Tomas Vondra-4 wrote
> Please share explain plans for both the slow and the fast query. That
> makes it easier to spot the difference, and possibly identify the cause.
>
> Also, what PostgreSQL version is this, and what are "basic" config
> parameters (shared buffers, work mem)?
I am running 9.4.4, here are the basic config parameters:
work_mem = 32 MB
shared_buffers = 8196 MB
temp_buffers = 8 MB
effective_cache_size = 4 GB
I have run ANALYZE on all tables prior to running the queries. The query
plan for the fast version (without the WHERE clause) follows:
<http://postgresql.nabble.com/file/n5864075/qp2.png>
What I don't understand is the difference between the inner NESTED LOOP
between the slow and the fast query plan. In the fast one, both index scans
have 1000 as the actual row count. I would expect that, given the LIMIT
clause. The slow query plan, however, shows ~ 75 000 000 as the actual row
count.
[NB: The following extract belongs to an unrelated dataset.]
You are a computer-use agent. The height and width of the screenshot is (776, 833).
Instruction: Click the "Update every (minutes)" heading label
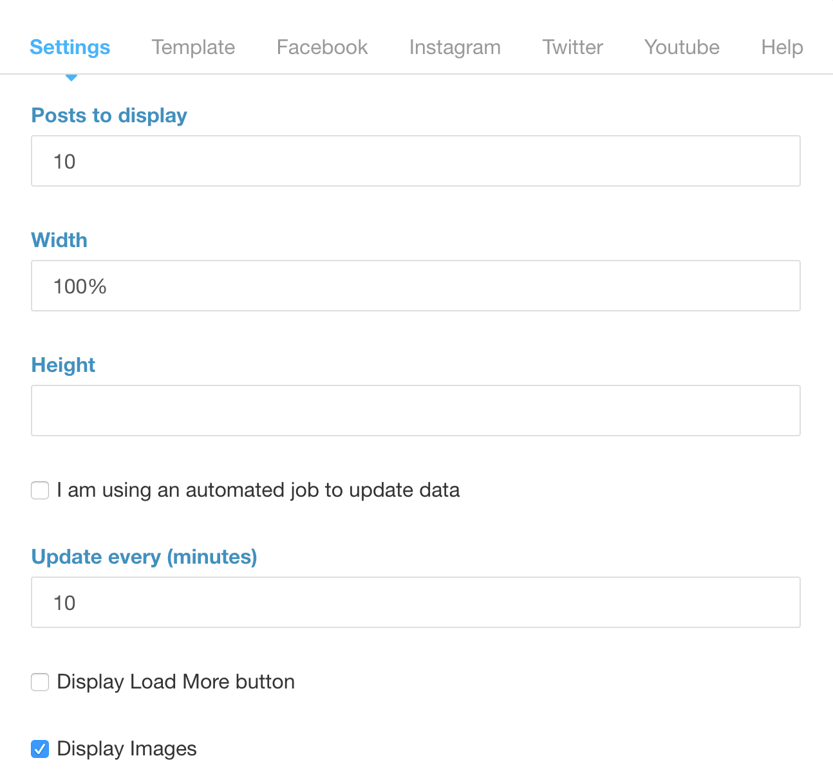144,557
Is the extra WHERE condition the only and *plausible* explanation for
this difference?
In the slow query it requires evaluating every single document to determine which of the 75 million translations can be discarded; after which the first 1000 when sorted by translation id are returned.
In the first query the executor simply scans the translation index in ascending order and stops after retrieving the first 1,000.
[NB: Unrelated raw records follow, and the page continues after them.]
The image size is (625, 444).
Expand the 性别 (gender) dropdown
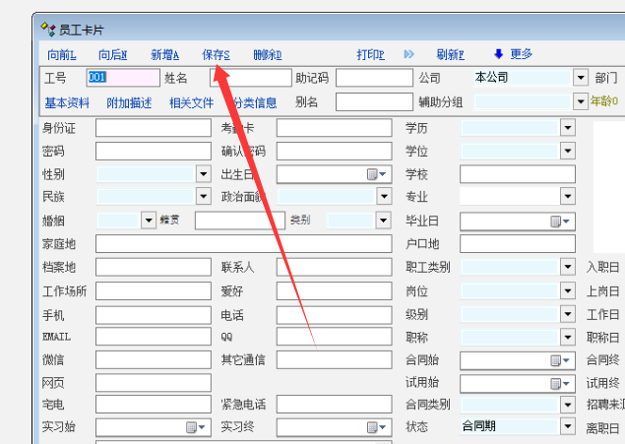204,174
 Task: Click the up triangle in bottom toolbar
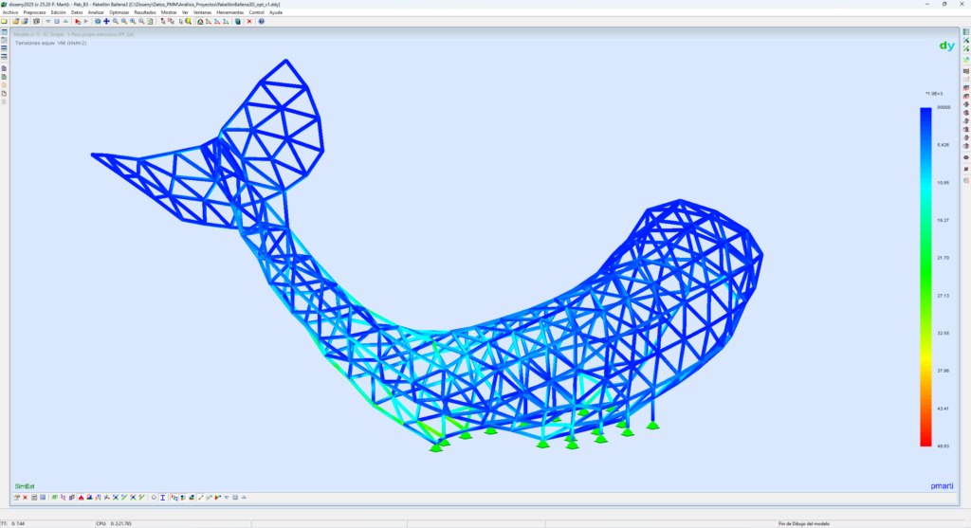tap(244, 497)

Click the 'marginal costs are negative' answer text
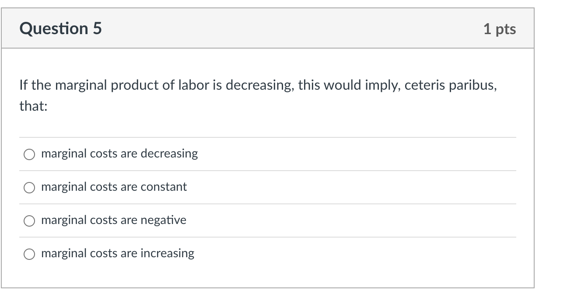tap(113, 220)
What you are expecting, I think, is for that same process to continue beyond 1,000 should any of the first 1,000 be discarded due to the corresponding document not being updated recently enough, until 1,000 translations are identified. I'm not sure why the nested loop executor is not intelligent enough to do this...
The important number in these plans is "loops", not "rows"
David J.